And so after change of burial place and even of coffin, one of the most celebrated of human monarchs lies in a museum, for the inspection of every careless passerby; a strong commentary on human greatness and human pride.
The mummy was unrolled, by Maspero, June, 1886, and was found to be five feet six inches in length. The head was small and long; the hair, apparently white at the time of death, was made yellow with drugs; the forehead, low and narrow; the eyebrows, arched and bushy; the eyes, small and close to the thin-hooked nose; the temples were hollow, the cheek bones prominent and the ears wearing rings were round. The expression he calls intelligent, but slightly sensual, proud, obstinate and majestic, even in death.
And what of Queen Urmaa-nofrura? As the bride alone, young and fair, she comes before us, and we find no record of her further history, or of her death. Was it in her power, as in that of the fair Queen Esther of Scripture, to do aught for the people of her native land or to influence in any way for good the haughty sovereign to whom she was allied? Perhaps, and perhaps only.
CHAPTER SEVENTEENTH.
TAUSERT.
As Queen Urma-nofru-Ra may be considered the bride of life, so we may call Queen Tausert the bride of the tomb, since it is from her tomb alone that we learn anything of her history, and even there the information is most meagre. Her name is mentioned as Ta-ursr, Tauser, Tausert or Taosiri, and it makes her somewhat distinctive among the various Neferts and Tis. She is called “the great queen and the lady of the land, the princess of Upper and Lower Egypt.”

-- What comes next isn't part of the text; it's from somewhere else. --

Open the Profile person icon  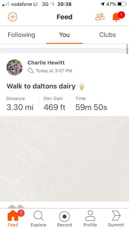(x=90, y=216)
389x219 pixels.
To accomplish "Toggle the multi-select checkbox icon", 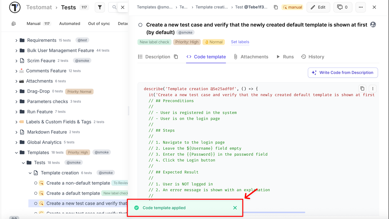I will [x=14, y=24].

She is noteworthy chiefly as being of the blood royal and thus conferring dignity upon her husband, Siptah, or Si-Ptah, her name taking precedence of his on the monuments, as did that of Queen Ti, wife of Seti I. Also she was the last queen of the great Nineteenth Dynasty, of which Seti I and Rameses II were such renounced monarchs, and of whose queens Ti, Nofritari Mini-mut and Urma-nofru-Ra we have already given outline sketches. To this Dynasty, called Diospolites, Lepsius gives the date beginning 1443 B. C., and Wilkinson 1340 B. C., and one division makes it the Middle Empire.
The earliest Egyptian monarchs of whom we have any record built for themselves tombs which seemed destined to last till eternity, the Pyramids, which some one has finely described as “stony tents where innumerable centuries have encamped, which time in vain seeks to drive from the field,” and which seem more like Druidical remains than specimens of architecture.